*Exercise aim:* Please write out only the lines from the line with "Where should I" to the line with "Open the print template dropdown arrow", inclusive, exactly as they stand below, without the pictures.

*Given data:*
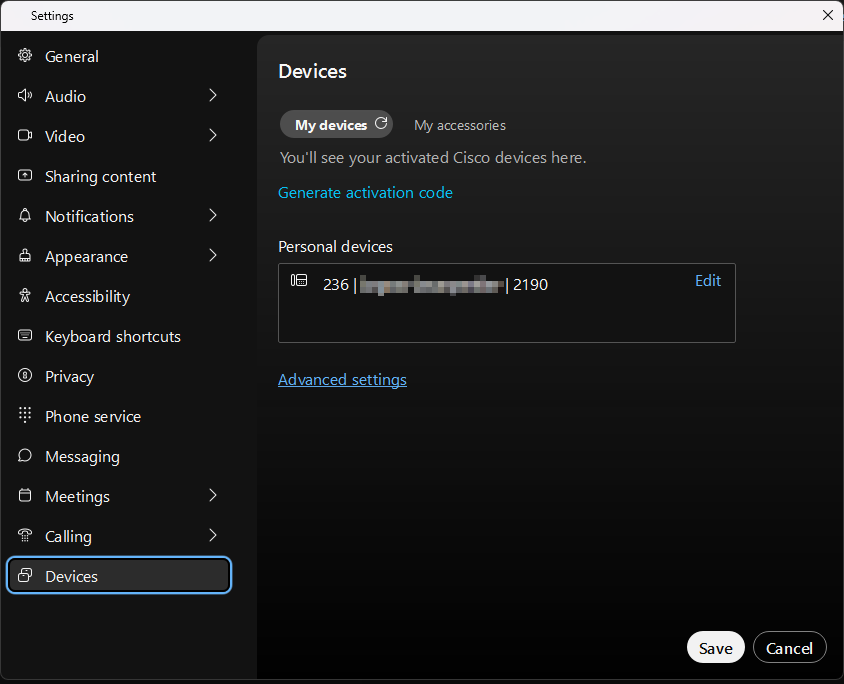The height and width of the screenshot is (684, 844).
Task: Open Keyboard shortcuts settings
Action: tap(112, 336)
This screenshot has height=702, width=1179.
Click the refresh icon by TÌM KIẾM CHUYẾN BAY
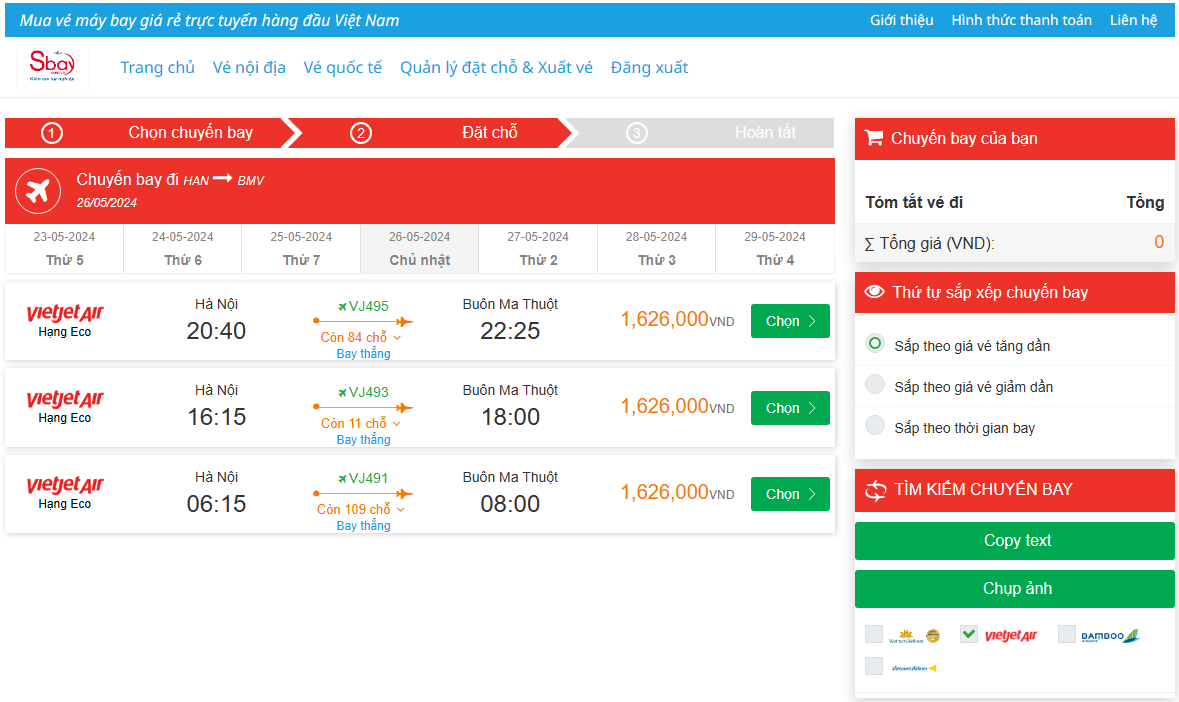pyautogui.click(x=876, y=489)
---
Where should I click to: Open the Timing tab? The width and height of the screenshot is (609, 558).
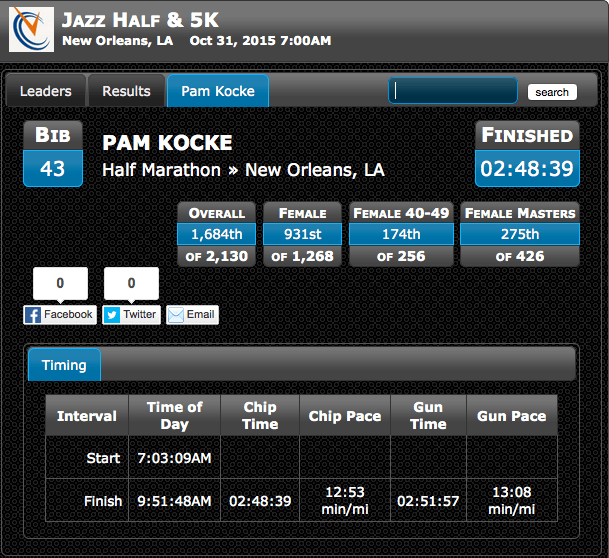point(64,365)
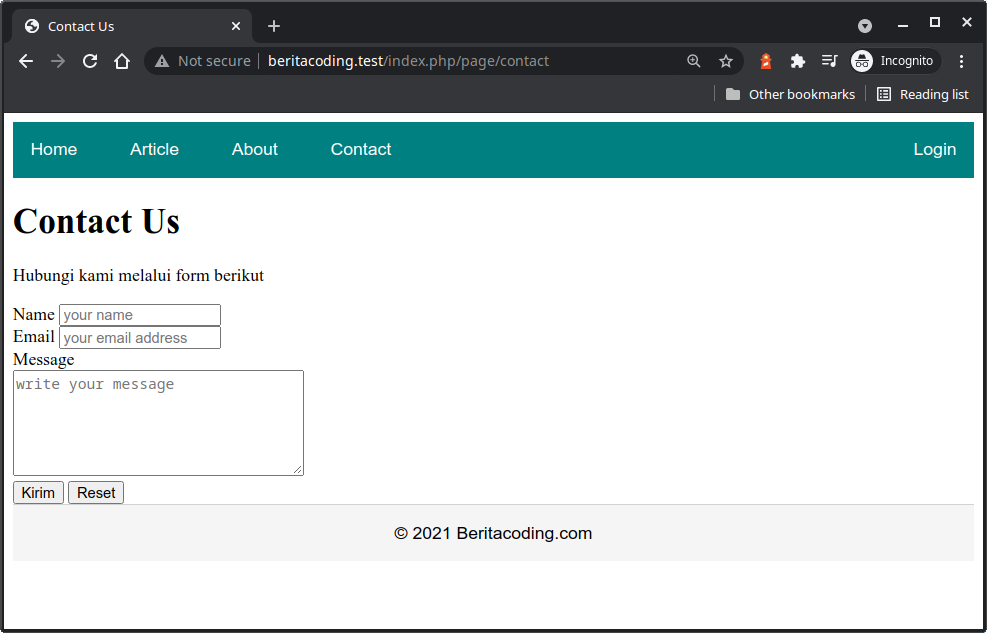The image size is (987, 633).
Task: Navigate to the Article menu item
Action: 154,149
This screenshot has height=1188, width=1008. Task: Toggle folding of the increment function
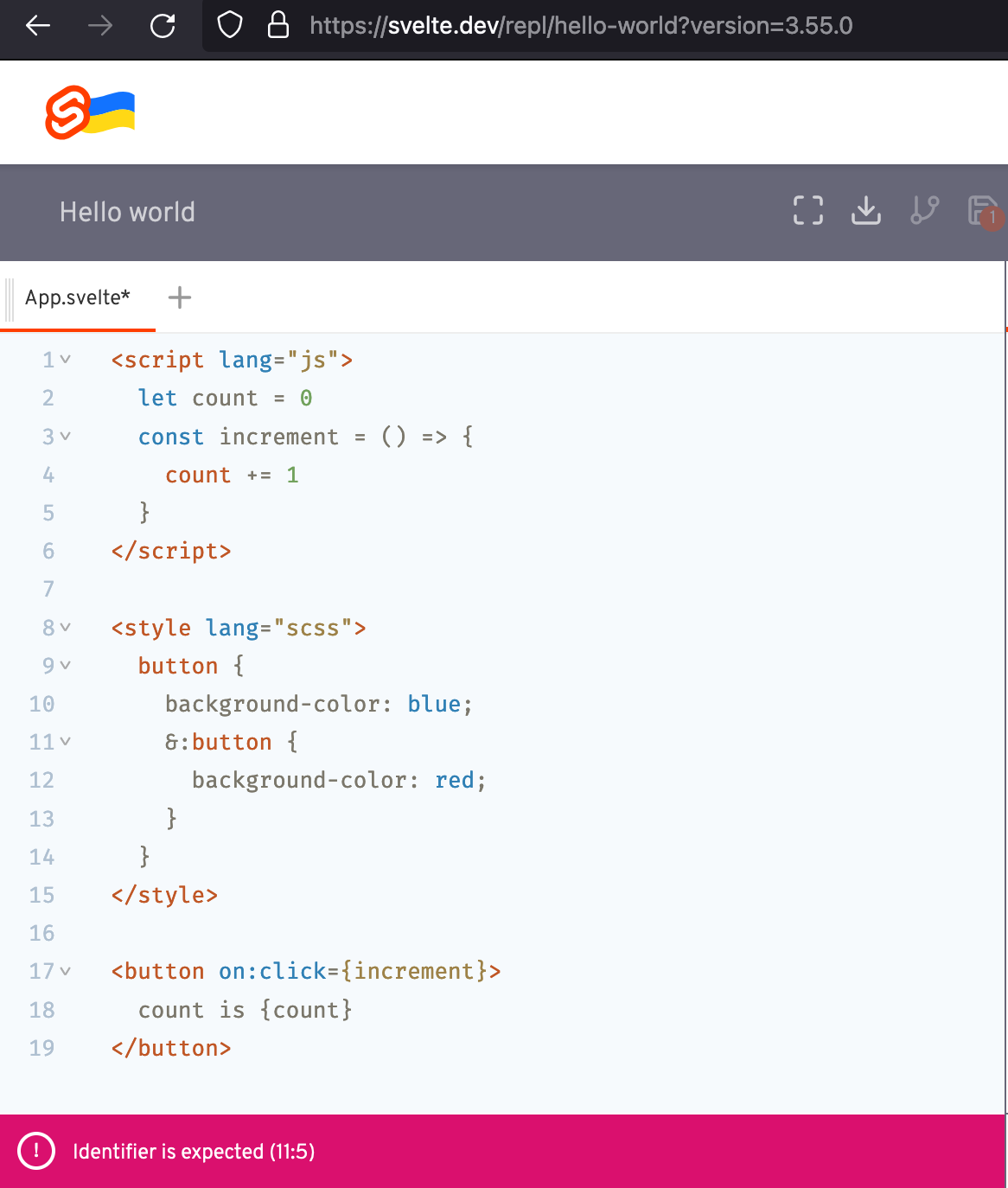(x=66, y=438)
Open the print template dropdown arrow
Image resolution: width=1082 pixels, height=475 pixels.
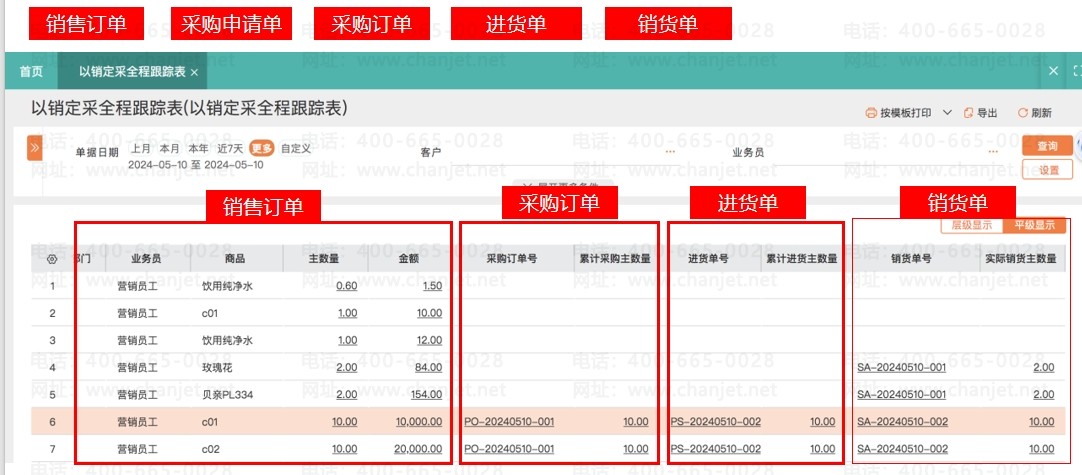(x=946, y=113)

*Answer to this task:*
Where should I click to: Open the Timing tab? The width and height of the screenshot is (609, 558).
point(64,365)
The image size is (987, 633).
Task: Navigate to the Article menu item
Action: 154,149
This screenshot has height=1188, width=1008. Task: Toggle folding of the increment function
(x=66, y=438)
Open the print template dropdown arrow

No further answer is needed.